たった10年、されど10年、あっという間に過ぎた時間。
村はあの日壊滅的な被害を受けたが、
今ではわずかな人数が集まり、細々と暮らす集落になっていた。
村長は俺を見るなり「ばあさんや今日のポンポンリングはまだかいのう……」と
だいぶボケていたが(一昨日食べたらしい。

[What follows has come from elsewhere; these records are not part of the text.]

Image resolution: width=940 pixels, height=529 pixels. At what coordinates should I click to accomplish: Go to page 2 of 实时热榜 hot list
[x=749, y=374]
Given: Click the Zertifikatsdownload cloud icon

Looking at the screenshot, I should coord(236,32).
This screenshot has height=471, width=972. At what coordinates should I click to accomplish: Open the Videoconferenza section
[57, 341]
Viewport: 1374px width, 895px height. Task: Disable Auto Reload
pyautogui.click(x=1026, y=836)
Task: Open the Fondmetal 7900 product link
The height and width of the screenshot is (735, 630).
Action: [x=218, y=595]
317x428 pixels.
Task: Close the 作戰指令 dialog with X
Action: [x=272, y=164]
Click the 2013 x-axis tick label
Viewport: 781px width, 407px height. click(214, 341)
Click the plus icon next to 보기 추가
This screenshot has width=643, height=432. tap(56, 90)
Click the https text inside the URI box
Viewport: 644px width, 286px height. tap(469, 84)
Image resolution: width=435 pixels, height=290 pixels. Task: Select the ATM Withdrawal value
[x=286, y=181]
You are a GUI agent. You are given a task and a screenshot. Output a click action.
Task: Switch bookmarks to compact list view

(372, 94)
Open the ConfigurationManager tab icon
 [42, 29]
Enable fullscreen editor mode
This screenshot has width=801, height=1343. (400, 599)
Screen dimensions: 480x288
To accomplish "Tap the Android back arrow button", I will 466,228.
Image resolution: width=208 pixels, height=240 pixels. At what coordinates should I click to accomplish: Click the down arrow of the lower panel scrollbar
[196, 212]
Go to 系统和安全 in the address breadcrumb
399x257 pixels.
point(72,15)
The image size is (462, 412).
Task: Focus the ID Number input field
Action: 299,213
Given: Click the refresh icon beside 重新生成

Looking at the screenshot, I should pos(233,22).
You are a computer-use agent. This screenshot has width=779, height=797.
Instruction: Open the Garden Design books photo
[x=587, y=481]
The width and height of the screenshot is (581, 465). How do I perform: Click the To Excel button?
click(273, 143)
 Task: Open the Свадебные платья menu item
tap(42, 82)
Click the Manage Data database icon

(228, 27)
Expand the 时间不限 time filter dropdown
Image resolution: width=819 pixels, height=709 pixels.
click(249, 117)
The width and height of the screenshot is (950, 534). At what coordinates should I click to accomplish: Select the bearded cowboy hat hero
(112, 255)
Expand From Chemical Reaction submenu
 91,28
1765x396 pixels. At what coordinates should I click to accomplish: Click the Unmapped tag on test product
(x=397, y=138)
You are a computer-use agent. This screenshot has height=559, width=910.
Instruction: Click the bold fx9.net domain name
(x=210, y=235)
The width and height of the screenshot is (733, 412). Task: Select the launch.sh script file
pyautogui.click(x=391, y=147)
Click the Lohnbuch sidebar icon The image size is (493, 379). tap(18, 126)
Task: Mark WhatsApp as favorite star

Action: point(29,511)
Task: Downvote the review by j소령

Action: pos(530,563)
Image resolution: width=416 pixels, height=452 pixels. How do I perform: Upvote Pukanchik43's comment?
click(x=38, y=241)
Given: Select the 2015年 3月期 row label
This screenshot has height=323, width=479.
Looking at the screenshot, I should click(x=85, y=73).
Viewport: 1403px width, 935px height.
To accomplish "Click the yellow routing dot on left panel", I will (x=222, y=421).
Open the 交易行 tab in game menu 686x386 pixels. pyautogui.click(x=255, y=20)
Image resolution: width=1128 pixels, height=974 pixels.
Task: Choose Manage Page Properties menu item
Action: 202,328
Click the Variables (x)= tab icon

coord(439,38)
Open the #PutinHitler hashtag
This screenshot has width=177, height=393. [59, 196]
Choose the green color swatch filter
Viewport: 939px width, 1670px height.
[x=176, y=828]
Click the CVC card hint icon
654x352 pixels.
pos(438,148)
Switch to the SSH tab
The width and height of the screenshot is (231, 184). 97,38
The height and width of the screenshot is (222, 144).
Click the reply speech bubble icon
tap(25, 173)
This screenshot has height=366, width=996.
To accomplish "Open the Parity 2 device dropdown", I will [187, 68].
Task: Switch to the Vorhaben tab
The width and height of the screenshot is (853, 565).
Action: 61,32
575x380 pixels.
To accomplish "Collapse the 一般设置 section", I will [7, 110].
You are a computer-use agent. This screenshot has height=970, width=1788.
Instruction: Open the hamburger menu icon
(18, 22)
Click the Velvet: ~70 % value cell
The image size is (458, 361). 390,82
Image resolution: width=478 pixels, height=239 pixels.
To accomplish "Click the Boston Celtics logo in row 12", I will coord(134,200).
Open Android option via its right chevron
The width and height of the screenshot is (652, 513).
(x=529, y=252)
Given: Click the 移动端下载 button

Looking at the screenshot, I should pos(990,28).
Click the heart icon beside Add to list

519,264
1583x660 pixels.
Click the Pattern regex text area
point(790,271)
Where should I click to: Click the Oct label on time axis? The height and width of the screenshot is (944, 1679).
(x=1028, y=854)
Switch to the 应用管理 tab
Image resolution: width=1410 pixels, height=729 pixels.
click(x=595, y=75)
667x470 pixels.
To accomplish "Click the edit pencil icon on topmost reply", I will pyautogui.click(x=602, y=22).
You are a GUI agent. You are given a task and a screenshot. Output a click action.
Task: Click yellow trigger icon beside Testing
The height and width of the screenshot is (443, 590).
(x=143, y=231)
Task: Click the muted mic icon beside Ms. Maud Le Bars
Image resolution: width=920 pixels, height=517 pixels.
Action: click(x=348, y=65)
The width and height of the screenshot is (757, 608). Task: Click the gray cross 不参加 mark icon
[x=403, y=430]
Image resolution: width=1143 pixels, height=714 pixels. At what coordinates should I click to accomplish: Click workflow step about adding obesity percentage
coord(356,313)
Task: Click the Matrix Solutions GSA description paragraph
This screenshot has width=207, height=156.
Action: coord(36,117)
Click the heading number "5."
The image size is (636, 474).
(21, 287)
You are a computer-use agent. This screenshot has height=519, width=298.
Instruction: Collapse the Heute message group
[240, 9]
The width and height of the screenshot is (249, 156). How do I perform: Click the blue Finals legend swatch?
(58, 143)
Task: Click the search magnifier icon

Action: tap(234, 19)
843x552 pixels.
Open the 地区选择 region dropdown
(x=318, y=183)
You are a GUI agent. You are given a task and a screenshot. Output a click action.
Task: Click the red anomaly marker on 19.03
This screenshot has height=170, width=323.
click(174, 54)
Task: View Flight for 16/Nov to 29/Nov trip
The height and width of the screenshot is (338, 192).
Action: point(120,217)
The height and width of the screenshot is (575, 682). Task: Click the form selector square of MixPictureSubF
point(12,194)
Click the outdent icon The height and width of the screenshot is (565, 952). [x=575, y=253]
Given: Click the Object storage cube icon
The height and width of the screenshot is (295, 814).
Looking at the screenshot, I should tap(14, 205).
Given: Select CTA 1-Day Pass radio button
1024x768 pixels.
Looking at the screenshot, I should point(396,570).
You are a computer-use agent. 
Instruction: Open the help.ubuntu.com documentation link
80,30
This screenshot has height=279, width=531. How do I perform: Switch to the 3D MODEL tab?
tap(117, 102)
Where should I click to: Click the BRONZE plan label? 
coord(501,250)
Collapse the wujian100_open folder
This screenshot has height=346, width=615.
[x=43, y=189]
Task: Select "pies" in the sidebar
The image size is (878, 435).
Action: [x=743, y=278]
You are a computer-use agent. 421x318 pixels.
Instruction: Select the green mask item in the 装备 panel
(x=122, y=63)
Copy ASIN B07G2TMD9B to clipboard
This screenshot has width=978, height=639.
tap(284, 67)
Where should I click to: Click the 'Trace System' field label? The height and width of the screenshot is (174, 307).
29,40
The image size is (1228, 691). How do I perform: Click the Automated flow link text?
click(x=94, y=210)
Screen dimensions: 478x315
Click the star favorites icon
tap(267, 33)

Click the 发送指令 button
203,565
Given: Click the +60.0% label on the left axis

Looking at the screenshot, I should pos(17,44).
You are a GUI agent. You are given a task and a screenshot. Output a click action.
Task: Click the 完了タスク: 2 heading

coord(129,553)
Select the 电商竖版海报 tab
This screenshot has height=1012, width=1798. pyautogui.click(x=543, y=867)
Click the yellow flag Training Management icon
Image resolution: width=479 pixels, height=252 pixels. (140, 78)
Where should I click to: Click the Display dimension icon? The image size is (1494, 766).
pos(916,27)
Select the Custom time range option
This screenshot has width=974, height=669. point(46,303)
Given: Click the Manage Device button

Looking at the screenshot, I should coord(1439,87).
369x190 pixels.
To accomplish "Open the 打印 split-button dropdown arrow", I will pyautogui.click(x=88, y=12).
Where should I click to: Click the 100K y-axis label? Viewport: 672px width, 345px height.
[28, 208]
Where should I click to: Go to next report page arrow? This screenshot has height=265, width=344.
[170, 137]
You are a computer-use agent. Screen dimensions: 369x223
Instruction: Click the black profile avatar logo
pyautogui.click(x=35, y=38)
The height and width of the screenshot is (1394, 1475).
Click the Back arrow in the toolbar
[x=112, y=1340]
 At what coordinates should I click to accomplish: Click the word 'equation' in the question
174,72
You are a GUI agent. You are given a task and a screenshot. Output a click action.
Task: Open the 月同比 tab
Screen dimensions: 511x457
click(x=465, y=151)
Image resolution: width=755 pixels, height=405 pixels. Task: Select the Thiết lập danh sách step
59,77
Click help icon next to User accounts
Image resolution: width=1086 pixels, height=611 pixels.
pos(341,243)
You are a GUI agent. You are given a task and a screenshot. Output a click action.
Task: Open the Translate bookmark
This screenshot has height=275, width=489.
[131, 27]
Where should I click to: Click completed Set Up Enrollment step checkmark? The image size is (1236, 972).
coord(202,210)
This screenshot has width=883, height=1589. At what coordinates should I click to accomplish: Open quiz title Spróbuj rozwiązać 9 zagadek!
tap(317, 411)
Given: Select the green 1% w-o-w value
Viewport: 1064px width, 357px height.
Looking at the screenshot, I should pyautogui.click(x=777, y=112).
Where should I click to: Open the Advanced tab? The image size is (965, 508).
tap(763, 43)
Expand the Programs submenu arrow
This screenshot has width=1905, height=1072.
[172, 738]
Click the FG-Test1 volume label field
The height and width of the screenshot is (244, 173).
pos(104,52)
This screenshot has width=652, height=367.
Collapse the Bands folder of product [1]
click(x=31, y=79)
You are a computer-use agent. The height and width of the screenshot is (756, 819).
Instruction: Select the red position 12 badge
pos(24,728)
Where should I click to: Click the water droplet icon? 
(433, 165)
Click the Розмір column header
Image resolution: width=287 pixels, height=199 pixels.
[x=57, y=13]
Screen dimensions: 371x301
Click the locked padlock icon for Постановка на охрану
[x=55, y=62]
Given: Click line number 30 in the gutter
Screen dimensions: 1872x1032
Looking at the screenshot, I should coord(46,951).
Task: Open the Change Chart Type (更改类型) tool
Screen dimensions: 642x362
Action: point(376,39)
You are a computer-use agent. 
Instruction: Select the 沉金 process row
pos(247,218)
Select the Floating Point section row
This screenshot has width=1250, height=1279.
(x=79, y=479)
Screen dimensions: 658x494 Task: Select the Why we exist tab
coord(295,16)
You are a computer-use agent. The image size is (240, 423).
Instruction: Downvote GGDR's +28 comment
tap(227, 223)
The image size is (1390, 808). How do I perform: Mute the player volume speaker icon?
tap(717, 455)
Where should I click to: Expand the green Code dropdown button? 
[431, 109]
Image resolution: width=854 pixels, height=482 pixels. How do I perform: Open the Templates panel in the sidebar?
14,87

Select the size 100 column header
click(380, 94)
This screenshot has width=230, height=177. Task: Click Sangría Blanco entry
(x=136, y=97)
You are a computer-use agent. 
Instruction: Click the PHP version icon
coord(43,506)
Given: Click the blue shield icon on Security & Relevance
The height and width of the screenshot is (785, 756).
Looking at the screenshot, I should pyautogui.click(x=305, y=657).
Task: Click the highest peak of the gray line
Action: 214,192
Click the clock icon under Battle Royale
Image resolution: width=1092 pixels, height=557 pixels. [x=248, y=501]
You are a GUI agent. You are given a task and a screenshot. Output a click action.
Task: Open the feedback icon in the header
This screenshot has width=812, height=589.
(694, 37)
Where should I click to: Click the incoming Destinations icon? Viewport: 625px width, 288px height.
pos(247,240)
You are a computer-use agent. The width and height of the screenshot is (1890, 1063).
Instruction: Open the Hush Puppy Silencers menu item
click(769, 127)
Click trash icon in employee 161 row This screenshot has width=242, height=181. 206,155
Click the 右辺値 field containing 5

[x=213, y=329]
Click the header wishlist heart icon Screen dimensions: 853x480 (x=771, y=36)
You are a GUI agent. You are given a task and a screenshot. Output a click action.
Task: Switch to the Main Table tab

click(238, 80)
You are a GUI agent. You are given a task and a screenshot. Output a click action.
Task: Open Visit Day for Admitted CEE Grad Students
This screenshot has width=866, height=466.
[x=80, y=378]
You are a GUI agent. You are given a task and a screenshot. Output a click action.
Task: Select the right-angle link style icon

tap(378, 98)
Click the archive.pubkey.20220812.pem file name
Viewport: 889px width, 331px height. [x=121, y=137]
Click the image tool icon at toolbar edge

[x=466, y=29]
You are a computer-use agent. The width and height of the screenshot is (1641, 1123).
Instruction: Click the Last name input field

別にドーナツじゃなくてもいいがちゃんと食わせてやれ)
勇者一行を温かく迎え入れてくれた。
昔からアッケシーのカキはいっとううまい。
ただ、近頃になって再び怪魚が現れる兆しがあるという。
普段は海につながる湖底で、眠るように存在しているらしいが。
暗雲立ち込める中、突如として轟く暴風と降りしきる雨の音。
俺たちは湖へと向かった。

海湖の主チライヤサン
アッケシー湖に古くから棲む魔物
60mはある巨大魚
それはまるで出迎えるように、悠々と泳いでいた。
神官が教皇に掛け合って配備してくれた(教皇すごいな)竜砲や竜槍と
湖上では僅かな足場である船があり、なにより付き合ってくれる面々がいる。
因縁を清算する舞台は整った。
うねり、飲み込まんとする水流を破する魔法が飛び交い、
砲が放たれ、鱗の隙間目掛け刃と矢が正確に突き刺さる。
竜巻をも乗りこなす、破竹の勢いで勇者たちは怪物の体力を削っていく。
あんなにも脅威だった怪物が、全てを破壊せんと見えた暴威の化身が
その命の尾を槍の切っ先で捉えられるところまで来ている。
こいつも、生きているのだ。

「うおおおおおおッ!!!!!!」
構え、高く、高く飛んだ。
怪魚の巨体、その命核を狙い、飛び込む。
槍が確かに、心臓を捉えて穿ち、貫いた。

(ようやく……終わったのか……)

(……安らかに眠れ)
…………
そうして、陽が昇った。
雨と湖水がきらきらと光る。
俺は天を見上げ、それから仲間たちのほうへと歩き出した。